2.1.1 Listing criterias SHOULD be easy available (instead of MUST)
2.2.1 Listings SHOULD be temporary (instead of MUST)
3.3 DNSBLs SHOULD have operational fals (Instead of MUST)

That list could be continued. Those examples I have given here are a clear
MUST for every responsible DNSBL-Operator.

According to your BCP 07 an DNSBL-Operator is not required to publish a
policy at all , but BCP 07 believes it can judge if there is a payment
option in that policy. That is ridiculous.

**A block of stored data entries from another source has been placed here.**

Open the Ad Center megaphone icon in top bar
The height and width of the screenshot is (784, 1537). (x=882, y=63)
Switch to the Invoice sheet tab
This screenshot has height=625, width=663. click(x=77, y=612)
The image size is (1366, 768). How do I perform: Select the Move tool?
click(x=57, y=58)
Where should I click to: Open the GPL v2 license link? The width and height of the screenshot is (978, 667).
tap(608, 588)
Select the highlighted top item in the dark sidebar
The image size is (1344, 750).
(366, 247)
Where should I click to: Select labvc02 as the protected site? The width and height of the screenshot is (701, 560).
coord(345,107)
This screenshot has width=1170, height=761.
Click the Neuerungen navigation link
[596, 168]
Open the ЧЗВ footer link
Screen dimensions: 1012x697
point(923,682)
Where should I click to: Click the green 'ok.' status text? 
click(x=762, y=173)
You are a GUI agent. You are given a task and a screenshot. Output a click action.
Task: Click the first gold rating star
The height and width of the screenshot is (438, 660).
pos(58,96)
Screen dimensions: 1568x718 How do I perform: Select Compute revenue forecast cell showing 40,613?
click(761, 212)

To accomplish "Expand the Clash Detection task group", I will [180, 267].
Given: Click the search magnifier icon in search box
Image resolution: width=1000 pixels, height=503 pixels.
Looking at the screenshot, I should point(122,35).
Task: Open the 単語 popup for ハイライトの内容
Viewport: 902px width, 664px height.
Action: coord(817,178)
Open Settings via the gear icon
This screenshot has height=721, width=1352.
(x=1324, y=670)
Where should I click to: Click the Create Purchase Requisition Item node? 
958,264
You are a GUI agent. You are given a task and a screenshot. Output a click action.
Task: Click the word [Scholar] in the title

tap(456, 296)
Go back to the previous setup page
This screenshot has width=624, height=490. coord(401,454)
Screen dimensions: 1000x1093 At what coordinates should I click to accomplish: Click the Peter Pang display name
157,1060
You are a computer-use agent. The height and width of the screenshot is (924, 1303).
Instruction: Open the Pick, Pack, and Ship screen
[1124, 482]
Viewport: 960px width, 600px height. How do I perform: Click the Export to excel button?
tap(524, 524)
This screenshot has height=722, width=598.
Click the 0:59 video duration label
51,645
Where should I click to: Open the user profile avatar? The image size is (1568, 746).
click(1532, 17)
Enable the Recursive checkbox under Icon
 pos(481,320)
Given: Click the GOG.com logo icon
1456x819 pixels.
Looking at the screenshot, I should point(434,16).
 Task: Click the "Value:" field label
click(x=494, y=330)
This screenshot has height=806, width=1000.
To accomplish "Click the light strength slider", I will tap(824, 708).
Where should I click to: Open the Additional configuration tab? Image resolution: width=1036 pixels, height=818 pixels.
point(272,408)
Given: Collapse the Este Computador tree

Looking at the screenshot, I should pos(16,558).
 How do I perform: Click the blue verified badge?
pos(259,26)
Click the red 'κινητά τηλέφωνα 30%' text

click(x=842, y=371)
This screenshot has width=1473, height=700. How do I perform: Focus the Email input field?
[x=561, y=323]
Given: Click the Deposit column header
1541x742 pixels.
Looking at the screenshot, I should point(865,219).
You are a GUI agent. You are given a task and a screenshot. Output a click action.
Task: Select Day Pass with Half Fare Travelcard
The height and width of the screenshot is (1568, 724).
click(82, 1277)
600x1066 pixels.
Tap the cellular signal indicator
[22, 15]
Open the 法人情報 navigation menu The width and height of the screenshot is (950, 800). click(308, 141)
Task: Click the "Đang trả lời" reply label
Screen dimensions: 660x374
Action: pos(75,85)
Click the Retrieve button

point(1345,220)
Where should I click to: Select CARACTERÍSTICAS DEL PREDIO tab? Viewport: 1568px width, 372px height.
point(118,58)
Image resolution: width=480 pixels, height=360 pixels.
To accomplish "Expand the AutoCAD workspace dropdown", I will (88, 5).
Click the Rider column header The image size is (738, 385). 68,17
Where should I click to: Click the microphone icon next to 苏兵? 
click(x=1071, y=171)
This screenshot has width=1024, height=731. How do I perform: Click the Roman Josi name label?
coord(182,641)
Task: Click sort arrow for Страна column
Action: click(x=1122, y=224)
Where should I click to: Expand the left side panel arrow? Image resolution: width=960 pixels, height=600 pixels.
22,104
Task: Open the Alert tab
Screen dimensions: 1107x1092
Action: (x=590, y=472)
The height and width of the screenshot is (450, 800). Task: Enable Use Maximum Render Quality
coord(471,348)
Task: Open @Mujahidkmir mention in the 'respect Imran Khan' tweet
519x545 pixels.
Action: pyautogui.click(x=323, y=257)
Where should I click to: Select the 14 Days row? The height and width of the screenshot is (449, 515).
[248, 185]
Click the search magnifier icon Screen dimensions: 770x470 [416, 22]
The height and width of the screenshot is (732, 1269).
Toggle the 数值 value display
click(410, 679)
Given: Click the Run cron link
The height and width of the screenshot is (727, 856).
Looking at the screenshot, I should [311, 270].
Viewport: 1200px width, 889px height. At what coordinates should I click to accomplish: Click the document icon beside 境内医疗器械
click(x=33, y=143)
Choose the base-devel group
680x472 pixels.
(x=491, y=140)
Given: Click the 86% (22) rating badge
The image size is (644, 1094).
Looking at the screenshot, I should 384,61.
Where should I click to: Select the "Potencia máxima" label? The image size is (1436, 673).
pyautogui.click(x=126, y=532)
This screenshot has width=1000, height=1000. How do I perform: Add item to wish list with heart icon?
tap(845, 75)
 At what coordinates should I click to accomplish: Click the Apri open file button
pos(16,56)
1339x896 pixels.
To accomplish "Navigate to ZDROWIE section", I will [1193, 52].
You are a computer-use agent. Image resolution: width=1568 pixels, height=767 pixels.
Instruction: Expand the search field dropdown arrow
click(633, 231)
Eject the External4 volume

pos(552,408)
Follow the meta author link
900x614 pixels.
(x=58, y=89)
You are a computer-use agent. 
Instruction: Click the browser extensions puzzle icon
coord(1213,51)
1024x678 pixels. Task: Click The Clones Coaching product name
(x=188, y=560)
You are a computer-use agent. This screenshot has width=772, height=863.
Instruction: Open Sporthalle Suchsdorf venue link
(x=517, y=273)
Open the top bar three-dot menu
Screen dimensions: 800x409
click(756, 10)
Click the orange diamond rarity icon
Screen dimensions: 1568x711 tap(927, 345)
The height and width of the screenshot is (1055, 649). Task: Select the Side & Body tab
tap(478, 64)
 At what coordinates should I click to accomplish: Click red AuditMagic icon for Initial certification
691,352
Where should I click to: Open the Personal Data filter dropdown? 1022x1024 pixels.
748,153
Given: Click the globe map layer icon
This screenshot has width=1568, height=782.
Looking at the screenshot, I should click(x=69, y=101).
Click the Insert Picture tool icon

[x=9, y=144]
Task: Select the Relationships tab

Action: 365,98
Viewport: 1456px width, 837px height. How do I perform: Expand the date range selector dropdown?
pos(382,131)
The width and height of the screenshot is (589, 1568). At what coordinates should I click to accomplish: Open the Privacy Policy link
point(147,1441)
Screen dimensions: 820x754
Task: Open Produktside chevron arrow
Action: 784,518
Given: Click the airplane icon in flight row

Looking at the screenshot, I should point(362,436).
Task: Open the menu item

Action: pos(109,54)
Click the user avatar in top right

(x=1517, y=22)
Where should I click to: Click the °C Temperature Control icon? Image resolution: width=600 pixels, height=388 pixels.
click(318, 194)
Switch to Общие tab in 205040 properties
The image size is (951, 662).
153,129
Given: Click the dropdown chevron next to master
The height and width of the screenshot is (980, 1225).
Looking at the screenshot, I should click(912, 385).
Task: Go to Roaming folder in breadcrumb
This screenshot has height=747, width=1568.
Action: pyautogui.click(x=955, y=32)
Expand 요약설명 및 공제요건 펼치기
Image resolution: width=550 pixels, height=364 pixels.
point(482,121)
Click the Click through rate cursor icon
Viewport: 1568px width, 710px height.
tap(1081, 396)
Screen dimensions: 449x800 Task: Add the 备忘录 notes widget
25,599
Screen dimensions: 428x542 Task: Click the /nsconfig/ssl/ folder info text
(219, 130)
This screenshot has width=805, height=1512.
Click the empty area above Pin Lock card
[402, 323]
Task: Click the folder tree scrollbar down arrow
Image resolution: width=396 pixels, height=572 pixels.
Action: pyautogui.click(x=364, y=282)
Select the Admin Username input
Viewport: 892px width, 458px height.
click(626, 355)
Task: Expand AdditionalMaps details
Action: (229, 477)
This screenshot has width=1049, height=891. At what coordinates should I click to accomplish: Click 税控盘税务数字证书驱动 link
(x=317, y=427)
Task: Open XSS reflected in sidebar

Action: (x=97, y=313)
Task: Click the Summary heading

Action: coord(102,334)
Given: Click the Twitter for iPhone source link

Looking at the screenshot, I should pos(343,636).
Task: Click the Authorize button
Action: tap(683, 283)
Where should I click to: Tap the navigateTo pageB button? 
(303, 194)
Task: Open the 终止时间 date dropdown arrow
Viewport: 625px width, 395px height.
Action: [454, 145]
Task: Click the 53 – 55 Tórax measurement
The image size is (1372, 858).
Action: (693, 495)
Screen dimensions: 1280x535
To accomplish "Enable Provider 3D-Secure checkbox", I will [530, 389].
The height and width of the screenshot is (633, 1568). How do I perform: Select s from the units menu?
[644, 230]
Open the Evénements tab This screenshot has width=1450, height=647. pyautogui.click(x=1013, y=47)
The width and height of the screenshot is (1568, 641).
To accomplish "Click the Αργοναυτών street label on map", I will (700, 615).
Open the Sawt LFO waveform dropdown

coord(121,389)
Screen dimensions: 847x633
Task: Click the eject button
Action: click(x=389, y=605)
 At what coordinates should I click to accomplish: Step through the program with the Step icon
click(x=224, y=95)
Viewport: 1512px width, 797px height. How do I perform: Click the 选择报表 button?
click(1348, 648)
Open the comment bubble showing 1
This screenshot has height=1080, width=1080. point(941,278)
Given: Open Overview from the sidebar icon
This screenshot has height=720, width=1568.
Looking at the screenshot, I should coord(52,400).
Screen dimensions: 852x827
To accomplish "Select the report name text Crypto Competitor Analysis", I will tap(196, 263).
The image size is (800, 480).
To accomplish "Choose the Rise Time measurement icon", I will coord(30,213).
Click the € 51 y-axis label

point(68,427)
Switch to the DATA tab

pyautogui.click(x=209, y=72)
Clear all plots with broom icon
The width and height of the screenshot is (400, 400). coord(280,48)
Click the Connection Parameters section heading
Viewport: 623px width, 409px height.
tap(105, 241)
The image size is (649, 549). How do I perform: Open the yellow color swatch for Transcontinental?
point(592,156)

That means your BCP 07 is at best a joke and nothing that a professional
person will ever take serious.

All people that have voted for it have clearly given proof that they are
really blind or incompetent and their only reasoning to vote for this BCP
was to harass the UCEPROTECT-Network.

That means the UCEPROTECT-Network will gladfully ignore this group and it's
decisions or votings from now.

Claus von Wolfhausen
Technical Director
UCEPROTECT-Network
http://www.uceprotect.net
Matt Sergeant
2011-03-01 17:57:30 UTC
Permalink
Post by Claus v. Wolfhausen
Really technical important things got a "SHOULD" OR "RECOMMENDED"
while a the content of a policy (if there is a payment option or
not) got a "MUST NOT" in BCP 07.
2.1 Transparency - It is a joke that there is a SHOULD instead of MUST.
2.1.1 Listing criterias SHOULD be easy available (instead of MUST)
These two were a tough call. I'd prefer MUST here too, but if you look
at the CBL they don't list *exactly* why the listing is there, they
simply say " lists IPs exhibiting characteristics which are specific to
open proxies of various sorts (HTTP, socks, AnalogX, wingate etc) and
dedicated Spam BOTs which have been abused to send spam, worms/viruses
that do their own direct mail transmission, or some types of
trojan-horse or "stealth" spamware, dictionary mail harvesters etc."
which is fair enough but may make them fall foul of the clause if it
were a MUST.

It's easier for some other DNSBLs where the criteria is simply "the IP
emailed our spamtrap".
Post by Claus v. Wolfhausen
2.2.1 Listings SHOULD be temporary (instead of MUST)
I see no reason that has to be a MUST. Some DNSBLs are informational
only, and as such there's no reason for an expiration. This has been
discussed here a lot in the archives.
Post by Claus v. Wolfhausen
3.3 DNSBLs SHOULD have operational fals (Instead of MUST)
There are reasons for this not being a MUST, again associated with
informational lists.
Post by Claus v. Wolfhausen
According to your BCP 07 an DNSBL-Operator is not required to publish
a policy at all , but BCP 07 believes it can judge if there is a
payment option in that policy. That is ridiculous.
It's not entirely ridiculous. I stand by the fact that charging for
removal is a worse policy than not having listing criteria published in
certain cases.
Post by Claus v. Wolfhausen
That means your BCP 07 is at best a joke and nothing that a
professional person will ever take serious.
All people that have voted for it have clearly given proof that they
are really blind or incompetent and their only reasoning to vote for
this BCP was to harass the UCEPROTECT-Network.
You're right, the whole thing was a gag aimed at poking fun at
UCEPROTECT </sarcasm>.

Seriously, tone down the rhetoric. Perhaps if you had solid arguments
for needing to charge for removals you would have been taken seriously.
But when every other blocklist manages to do free removals without any
problems you need to come up with some pretty damn solid arguments.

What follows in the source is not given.